:: Prompt ::
Every record must appear in your copy exactly as written, with no pictures.

:: Task input ::

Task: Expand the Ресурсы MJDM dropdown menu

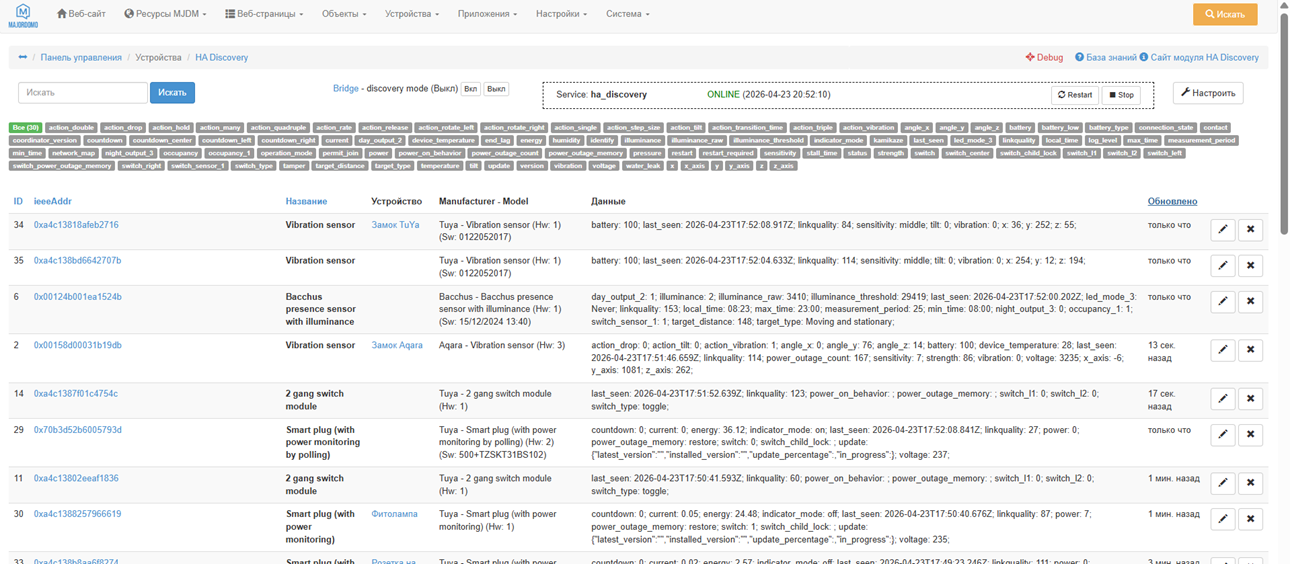Action: click(x=165, y=14)
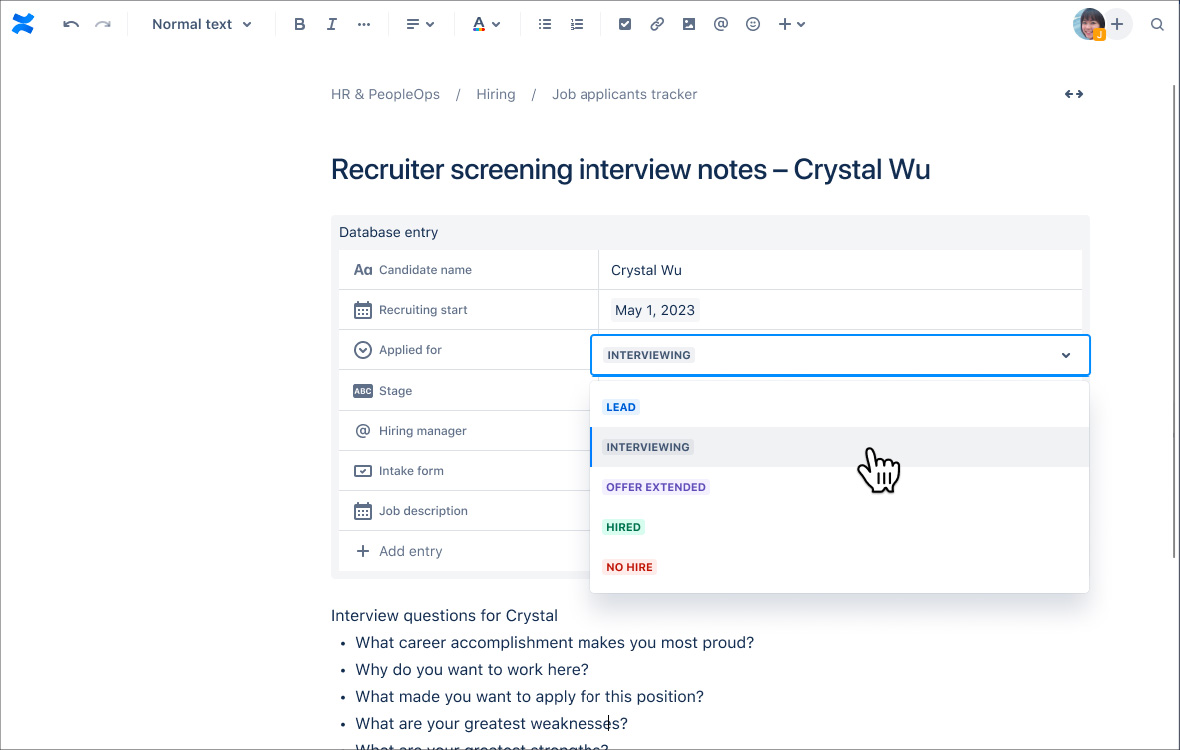Select the OFFER EXTENDED option
Screen dimensions: 1180x750
click(656, 487)
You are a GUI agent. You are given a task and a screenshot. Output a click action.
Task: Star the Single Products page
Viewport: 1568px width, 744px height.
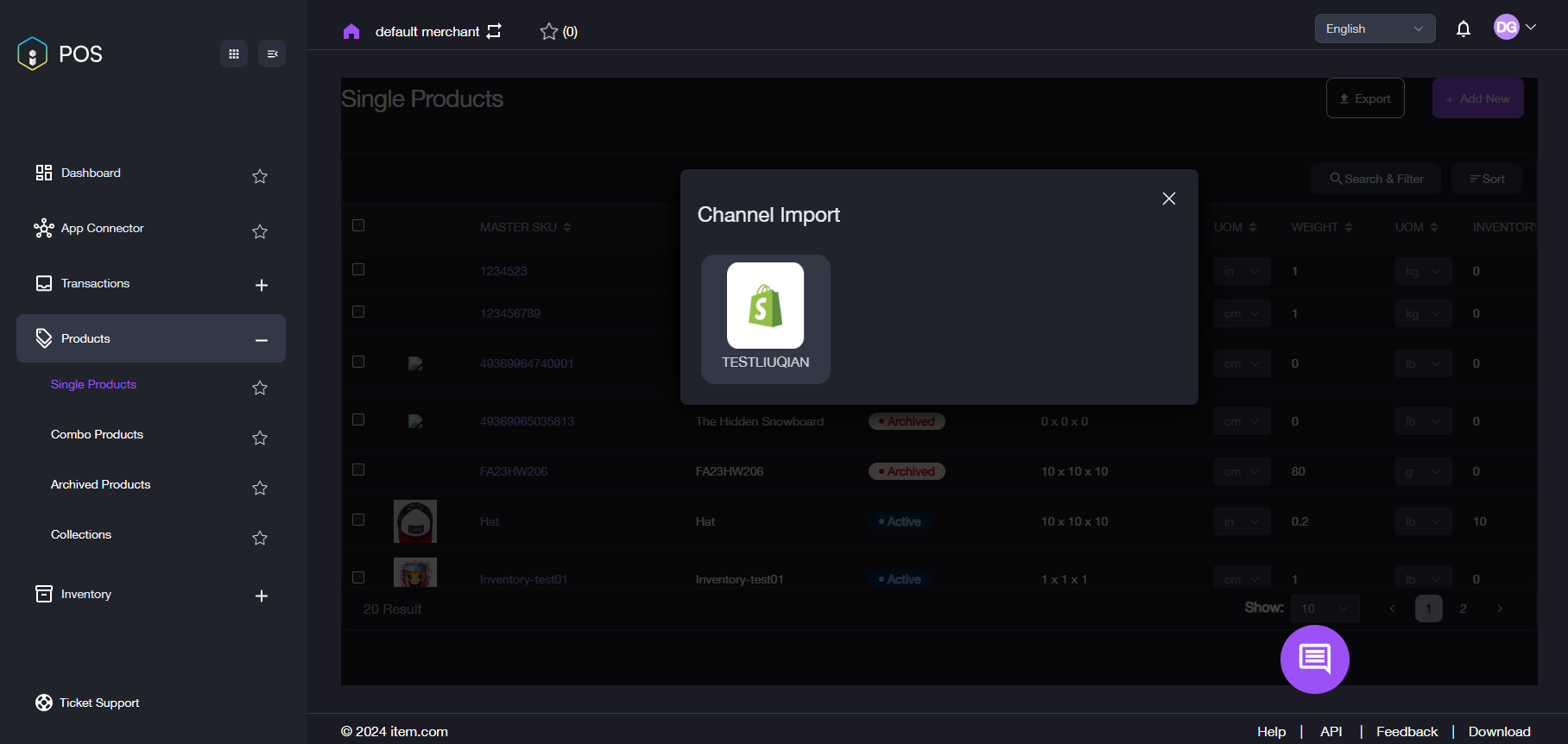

:: Output of the exercise ::
Task: Expand the Ресурсы MJDM dropdown menu

Action: click(x=165, y=14)
Select the OFFER EXTENDED option
Screen dimensions: 1180x750
click(656, 487)
You are a GUI agent. You are given a task and a screenshot. Output a click action.
Task: Star the Single Products page
Viewport: 1568px width, 744px height.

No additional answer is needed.